What is needed: What is the number of lines below that contain the word "Schule"? Respond with that number alone.

Available data:

++++++++++

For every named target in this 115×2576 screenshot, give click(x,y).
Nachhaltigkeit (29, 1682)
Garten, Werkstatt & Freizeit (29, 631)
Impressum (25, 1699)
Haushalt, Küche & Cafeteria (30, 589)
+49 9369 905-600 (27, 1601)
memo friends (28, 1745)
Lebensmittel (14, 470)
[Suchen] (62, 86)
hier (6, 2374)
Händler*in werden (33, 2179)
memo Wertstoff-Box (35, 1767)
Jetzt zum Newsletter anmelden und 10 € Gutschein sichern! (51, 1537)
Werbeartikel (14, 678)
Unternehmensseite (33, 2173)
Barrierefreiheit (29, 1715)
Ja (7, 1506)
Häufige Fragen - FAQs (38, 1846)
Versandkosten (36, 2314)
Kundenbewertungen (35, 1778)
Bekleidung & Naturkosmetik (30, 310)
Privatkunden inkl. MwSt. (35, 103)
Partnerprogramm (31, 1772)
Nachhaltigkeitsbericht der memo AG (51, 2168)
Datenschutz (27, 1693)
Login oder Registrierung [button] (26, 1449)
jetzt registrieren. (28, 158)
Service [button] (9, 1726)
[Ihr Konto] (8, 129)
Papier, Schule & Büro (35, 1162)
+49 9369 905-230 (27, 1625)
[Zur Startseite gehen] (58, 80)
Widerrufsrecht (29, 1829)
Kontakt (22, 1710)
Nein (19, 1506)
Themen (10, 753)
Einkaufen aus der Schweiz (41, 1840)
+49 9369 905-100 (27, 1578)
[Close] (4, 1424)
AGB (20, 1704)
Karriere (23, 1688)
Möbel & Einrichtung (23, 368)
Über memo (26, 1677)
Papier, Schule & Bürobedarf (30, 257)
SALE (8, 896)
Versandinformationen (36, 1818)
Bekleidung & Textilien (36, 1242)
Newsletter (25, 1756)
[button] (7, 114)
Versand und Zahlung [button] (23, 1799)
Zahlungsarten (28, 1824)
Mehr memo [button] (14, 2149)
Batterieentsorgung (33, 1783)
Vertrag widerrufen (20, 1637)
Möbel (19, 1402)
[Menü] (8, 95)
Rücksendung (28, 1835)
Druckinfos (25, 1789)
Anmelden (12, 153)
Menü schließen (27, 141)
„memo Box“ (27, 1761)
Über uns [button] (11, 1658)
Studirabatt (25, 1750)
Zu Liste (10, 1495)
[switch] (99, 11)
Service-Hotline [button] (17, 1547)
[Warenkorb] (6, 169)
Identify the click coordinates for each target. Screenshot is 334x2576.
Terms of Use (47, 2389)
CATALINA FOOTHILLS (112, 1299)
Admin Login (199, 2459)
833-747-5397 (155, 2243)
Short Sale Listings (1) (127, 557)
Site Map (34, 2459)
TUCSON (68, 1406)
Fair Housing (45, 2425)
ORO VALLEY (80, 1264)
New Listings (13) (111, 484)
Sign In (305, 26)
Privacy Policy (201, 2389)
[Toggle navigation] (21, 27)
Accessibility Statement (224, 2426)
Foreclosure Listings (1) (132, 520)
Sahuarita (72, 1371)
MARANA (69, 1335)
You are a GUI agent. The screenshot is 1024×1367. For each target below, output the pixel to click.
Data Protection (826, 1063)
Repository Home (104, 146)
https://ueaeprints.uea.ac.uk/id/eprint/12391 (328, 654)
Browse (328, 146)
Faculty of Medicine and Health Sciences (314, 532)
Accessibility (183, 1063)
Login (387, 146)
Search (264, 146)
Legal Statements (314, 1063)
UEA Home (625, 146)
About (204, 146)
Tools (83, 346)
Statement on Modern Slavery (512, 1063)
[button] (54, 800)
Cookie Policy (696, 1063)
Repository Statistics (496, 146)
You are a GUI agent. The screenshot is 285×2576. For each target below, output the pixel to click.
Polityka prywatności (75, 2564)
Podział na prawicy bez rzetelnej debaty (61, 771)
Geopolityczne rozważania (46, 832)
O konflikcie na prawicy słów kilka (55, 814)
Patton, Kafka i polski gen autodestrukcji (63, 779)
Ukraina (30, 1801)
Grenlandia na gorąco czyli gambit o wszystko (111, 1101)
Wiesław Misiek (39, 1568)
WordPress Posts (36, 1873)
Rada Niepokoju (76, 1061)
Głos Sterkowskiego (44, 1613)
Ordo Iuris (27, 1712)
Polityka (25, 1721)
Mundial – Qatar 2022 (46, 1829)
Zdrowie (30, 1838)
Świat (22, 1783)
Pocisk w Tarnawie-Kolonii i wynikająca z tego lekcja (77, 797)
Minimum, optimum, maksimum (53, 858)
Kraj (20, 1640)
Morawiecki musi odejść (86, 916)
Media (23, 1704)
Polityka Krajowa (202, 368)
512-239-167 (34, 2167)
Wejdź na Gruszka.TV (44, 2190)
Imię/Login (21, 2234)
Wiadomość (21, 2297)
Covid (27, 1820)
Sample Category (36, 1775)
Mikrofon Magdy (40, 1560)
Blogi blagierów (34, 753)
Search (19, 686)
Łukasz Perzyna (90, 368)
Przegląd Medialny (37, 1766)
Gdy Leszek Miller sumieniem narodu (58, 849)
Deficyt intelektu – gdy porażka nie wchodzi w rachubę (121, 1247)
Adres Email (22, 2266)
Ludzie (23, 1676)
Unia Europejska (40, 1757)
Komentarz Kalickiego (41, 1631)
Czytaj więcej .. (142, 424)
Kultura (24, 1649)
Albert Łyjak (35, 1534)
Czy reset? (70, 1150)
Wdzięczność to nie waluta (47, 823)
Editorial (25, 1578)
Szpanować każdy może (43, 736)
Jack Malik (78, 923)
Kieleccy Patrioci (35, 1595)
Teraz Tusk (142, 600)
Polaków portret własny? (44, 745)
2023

++++++++++

Response area: 2